Provided text:
/---

Five years have passed since the first 802.11n devices implementing a draft of the now-finalized specification hit the market. Over the years 802.11n support has become ubiquitous in the industry. Everything from smartphones to high-end notebooks support the standard. Even low cost products like the $99 Apple TV or $49 Roku LT ship with 802.11n support. With real world transfer speeds ranging from 30Mbps at the low end to 150Mbps at the high end, 802.11n is simply too slow to quickly move large files. It wasn't too long ago that 100MB/s was reserved for high-end hard drives in PCs. Today, with SSDs capable of sustaining transfers of over 500MB/s, the bottleneck in many wireless homes is increasingly becoming WiFi.
The IEEE has been working on the specification for the fifth generation of WiFi: 802.11ac. Today that spec is in its draft stages and is expected to be finalized by the end of 2012 or beginning of 2013. The first 802.11ac chipsets have already been announced by Broadcom
, with the first devices (routers, USB dongles, PCIe cards and OEM systems) shipping very shortly. Broadcom expects that the final version of the 802.11ac spec will be only marginally different from the current draft and any changes it expects to be able to address in software.
If you're wondering where the 'ac' suffix comes from, the IEEE simply ran out of single letters. Every technical paper released by the IEEE for the 802.11 project is assigned a letter. The vast majority of these papers aren't broad, networking standards which is why you never hear about them. The ones that end up as standards gain popularity but the nomenclature is purely linear use of the alphabet.
Note that 802.11ac is not the same as WiGig (802.11ad), which is a 60GHz interface with very short range. WiGig is more of an in-room technology while 802.11ac is a true WiFi successor.
5GHz Only, 256QAM
Although 802.11n can operate in either 2.4GHz or 5GHz modes, 802.11ac is exclusively a 5GHz interface. While there are building propagation tradeoffs made at higher frequencies, the benefit of being 5GHz-only is a significant reduction in interference. While the 2.4GHz spectrum is littered with interference from other devices, there's much less crowding at 5GHz where there's much more available spectrum. If you've ever been in an densely populated environment and tried to tether your notebook to your smartphone over 2.4GHz WiFi (anywhere in Manhattan) you'll appreciate 802.11ac's 5GHz exclusivity.
Each 802.11ac channel is wider than any previous WiFi standard at 80MHz with optional support for 160MHz (40MHz is the widest you can get on 802.11n, although 20MHz is still not uncommon).
64QAM (left) vs. 256QAM (right), Image Courtesy Wikipedia
802.11ac 3x3: Up to 1.3Gbps, Wirelessly
The 4x increase in data encoded on a carrier coupled with a doubling of channel bandwidth are together responsible for the increase in bandwidth per stream in 802.11ac. The maximum bandwidth per spatial stream in 802.11n was 150Mbps (40MHz channels, short guard interval), while in 802.11ac that value jumps to 433Mbps.

\---

Given data:
/---

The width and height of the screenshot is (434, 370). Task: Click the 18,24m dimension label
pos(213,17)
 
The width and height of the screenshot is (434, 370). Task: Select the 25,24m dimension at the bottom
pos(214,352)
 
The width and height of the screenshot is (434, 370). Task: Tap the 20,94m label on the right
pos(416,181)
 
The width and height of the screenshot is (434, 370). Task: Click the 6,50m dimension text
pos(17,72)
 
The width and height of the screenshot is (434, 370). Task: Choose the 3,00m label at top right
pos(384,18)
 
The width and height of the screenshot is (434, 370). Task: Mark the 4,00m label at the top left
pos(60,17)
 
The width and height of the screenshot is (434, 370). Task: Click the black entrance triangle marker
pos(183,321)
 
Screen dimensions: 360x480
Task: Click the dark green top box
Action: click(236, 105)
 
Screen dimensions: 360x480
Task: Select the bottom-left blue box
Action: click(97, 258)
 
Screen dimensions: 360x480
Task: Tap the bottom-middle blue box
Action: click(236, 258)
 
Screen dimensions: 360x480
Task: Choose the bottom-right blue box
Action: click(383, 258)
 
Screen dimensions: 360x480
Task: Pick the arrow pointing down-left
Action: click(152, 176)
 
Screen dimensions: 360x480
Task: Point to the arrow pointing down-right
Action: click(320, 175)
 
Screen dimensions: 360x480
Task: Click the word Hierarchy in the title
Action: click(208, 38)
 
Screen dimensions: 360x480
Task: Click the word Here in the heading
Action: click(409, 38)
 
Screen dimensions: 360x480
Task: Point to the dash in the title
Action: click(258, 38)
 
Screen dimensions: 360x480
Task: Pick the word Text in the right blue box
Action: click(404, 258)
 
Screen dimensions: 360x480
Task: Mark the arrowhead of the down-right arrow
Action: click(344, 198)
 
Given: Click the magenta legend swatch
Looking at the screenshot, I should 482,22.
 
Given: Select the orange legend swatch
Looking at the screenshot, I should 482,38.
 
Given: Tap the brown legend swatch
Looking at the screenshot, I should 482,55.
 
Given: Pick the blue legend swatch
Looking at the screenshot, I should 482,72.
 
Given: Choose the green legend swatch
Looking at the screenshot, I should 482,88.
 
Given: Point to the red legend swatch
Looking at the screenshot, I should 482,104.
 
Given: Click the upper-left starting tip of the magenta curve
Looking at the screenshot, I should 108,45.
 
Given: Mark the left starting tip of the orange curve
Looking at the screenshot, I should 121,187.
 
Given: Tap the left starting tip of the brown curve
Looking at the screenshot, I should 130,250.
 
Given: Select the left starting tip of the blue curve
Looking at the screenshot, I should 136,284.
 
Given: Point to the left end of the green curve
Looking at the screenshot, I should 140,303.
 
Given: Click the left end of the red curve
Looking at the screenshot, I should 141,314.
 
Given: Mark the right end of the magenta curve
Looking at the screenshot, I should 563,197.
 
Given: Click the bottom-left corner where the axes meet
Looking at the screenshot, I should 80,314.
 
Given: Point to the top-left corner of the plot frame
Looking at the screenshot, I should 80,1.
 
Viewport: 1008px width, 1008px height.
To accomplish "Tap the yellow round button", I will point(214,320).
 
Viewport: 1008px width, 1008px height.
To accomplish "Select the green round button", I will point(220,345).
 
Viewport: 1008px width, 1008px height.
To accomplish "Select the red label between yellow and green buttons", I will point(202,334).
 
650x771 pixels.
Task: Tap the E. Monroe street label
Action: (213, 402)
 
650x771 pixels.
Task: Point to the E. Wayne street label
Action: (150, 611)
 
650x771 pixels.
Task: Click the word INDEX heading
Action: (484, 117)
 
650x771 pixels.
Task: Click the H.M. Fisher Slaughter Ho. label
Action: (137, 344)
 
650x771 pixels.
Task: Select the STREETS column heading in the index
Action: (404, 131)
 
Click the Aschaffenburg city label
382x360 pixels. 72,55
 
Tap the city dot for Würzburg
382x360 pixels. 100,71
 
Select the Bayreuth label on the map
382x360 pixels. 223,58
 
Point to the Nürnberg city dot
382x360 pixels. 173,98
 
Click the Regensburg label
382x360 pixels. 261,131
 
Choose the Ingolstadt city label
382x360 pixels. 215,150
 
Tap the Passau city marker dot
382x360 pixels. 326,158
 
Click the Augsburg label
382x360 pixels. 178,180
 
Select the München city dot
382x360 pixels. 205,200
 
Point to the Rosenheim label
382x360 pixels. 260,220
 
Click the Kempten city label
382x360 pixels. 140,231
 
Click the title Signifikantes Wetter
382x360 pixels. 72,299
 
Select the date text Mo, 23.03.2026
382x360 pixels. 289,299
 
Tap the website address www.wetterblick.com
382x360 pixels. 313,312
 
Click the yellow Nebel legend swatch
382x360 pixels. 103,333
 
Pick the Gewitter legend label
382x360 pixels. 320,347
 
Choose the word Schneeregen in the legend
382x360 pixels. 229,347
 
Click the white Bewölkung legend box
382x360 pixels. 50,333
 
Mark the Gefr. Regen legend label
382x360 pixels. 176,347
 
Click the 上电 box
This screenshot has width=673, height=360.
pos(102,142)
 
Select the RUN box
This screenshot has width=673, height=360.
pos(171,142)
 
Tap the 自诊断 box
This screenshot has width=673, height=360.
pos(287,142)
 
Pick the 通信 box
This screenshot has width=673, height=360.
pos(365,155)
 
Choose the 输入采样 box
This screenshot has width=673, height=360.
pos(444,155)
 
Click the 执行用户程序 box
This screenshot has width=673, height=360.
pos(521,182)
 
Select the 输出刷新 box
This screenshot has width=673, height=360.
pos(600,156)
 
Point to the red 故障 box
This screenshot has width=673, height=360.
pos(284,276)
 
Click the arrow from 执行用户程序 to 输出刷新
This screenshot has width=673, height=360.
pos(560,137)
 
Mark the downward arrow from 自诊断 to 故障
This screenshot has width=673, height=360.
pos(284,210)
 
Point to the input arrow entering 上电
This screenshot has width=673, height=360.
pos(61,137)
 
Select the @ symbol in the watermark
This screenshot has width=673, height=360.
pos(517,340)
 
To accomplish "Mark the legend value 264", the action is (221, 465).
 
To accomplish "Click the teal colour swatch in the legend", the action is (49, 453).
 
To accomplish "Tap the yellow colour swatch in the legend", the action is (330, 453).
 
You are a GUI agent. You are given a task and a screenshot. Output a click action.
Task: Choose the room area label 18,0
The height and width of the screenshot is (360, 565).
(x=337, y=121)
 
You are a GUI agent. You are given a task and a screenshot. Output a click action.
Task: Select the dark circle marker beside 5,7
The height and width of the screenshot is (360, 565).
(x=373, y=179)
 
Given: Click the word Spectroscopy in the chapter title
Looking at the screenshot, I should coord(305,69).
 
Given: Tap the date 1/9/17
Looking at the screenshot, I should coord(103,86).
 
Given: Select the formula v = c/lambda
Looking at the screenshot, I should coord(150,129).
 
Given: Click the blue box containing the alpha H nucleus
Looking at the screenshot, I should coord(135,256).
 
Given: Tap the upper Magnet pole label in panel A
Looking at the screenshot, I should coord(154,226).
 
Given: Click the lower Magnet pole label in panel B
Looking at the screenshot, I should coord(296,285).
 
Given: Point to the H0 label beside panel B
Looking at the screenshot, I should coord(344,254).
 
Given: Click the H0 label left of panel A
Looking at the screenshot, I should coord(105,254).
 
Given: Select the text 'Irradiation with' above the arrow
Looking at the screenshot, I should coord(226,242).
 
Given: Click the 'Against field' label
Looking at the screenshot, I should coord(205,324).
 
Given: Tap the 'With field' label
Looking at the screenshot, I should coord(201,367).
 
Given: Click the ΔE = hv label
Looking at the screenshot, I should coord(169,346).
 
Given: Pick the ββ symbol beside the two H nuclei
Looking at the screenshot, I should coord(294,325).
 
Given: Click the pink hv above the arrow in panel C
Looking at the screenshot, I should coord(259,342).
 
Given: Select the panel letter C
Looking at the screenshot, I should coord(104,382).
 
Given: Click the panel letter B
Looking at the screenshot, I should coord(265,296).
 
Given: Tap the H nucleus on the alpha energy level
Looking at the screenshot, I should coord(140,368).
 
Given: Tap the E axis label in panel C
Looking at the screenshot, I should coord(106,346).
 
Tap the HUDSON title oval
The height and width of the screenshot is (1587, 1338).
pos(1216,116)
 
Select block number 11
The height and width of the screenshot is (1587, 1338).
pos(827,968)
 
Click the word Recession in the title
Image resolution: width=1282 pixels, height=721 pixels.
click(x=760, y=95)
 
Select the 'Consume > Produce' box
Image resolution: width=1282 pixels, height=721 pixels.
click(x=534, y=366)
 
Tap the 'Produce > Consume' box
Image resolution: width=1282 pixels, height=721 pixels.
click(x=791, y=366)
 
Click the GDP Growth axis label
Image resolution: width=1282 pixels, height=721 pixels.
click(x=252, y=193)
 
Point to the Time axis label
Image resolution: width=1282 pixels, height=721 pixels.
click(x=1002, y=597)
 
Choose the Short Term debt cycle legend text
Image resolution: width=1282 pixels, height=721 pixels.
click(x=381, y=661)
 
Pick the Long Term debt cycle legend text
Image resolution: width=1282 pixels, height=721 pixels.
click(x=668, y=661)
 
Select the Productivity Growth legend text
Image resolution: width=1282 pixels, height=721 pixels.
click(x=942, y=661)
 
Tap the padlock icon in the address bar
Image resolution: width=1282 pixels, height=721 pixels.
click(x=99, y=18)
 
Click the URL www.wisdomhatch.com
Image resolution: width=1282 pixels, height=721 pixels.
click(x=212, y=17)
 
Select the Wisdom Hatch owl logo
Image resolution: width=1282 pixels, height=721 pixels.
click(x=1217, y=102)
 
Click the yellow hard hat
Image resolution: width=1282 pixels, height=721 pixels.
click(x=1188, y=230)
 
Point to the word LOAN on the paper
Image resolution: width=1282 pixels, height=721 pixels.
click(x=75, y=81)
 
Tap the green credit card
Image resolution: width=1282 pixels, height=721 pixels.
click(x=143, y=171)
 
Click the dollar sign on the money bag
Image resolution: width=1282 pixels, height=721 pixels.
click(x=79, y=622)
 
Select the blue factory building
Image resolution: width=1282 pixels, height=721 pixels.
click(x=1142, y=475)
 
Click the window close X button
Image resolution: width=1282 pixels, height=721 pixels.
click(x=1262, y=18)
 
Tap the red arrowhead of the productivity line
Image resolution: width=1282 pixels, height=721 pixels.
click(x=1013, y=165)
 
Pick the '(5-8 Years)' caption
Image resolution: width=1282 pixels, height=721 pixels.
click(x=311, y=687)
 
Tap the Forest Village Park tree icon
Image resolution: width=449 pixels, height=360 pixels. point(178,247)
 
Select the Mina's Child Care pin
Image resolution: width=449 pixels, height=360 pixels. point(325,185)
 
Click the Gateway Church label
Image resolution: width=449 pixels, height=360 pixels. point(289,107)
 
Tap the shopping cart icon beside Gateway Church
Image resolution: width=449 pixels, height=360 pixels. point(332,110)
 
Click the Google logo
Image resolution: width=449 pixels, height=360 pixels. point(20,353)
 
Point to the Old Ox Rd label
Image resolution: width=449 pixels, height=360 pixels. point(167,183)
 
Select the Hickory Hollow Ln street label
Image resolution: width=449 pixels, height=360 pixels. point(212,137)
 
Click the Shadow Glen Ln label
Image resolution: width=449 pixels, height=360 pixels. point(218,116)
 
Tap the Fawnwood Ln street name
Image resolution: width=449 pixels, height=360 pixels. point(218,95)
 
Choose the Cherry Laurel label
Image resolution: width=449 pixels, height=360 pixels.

\---

Tasks to perform:
1 > Using the 802.11ac article, can you answer these?
(a) When is the 802.11ac specification expected to be finalized?
(b) What frequency does WiGig use?
(c) What is the maximum bandwidth per spatial stream in 802.11ac?
2 > Can you edit the 802.11ac article from "Note that 802.11ac" up to and including "true WiFi successor." so that "true WiFi successor" is replaced by "genuine WiFi successor"?
3 > Could you pick up the 802.11ac article after its last sentence and carry it on?

Results for the exercise:
1 >
(a) By the end of 2012 or the beginning of 2013.
(b) 60GHz.
(c) 433Mbps.

2 >
Note that 802.11ac is not the same as WiGig (802.11ad), which is a 60GHz interface with very short range. WiGig is more of an in-room technology while 802.11ac is a genuine WiFi successor.

3 >
Smartphones and tablets will still likely use a 1x1:1 configuration (1 transmit, 1 receive antenna with 1 spatial stream), however high-end notebooks will likely use 3x3:3 configurations similar to what they have today with 802.11n. In these cases you're looking at a peak theoretical bandwidth of 1.3Gbps. Even with smartphones/tablets implementing 1x1:1 802.11ac (433Mbps), there's a huge improvement over the 72Mbps PHY rate on the best of the best today.
As we've seen with 802.11n, real world transfer rates are often 1/3 - 1/2 of the negotiated interface rate. Even if that continues to be the case, we're still looking at a tangible increase in bandwidth over 802.11n.
There is a chance we'll see even better efficiency out of 802.11ac however. Although closed loop beam forming was a supported feature in the 802.11n spec, it wasn't widely used. In 802.11ac, we'll see closed loop beam forming from many high-end, multi-antenna access points. Combined with information from client devices, 802.11ac APs will be able to adjust the phase of output signals to increase received signal strength on the client without increase output power on the AP.
802.11ac also supports more spatial streams (8) than 802.11n although the first solutions will still use a maximum of three.
Given an infinitely sized data set, 802.11ac will draw more power than 802.11n. The specification is simply more complex and supporting things like wider channels requires more power. Thankfully, data sets are not infinitely sized. And for the near term, files and web pages sizes shouldn't increase tremendously. Although 802.11ac chipsets built on the same process as their n counterparts will draw more active power, their higher performance should allow the WiFi stack to go to sleep sooner. Idle power in a well designed 802.11ac solution should be comparable to 802.11n, and a race to sleep generally results in improved average power.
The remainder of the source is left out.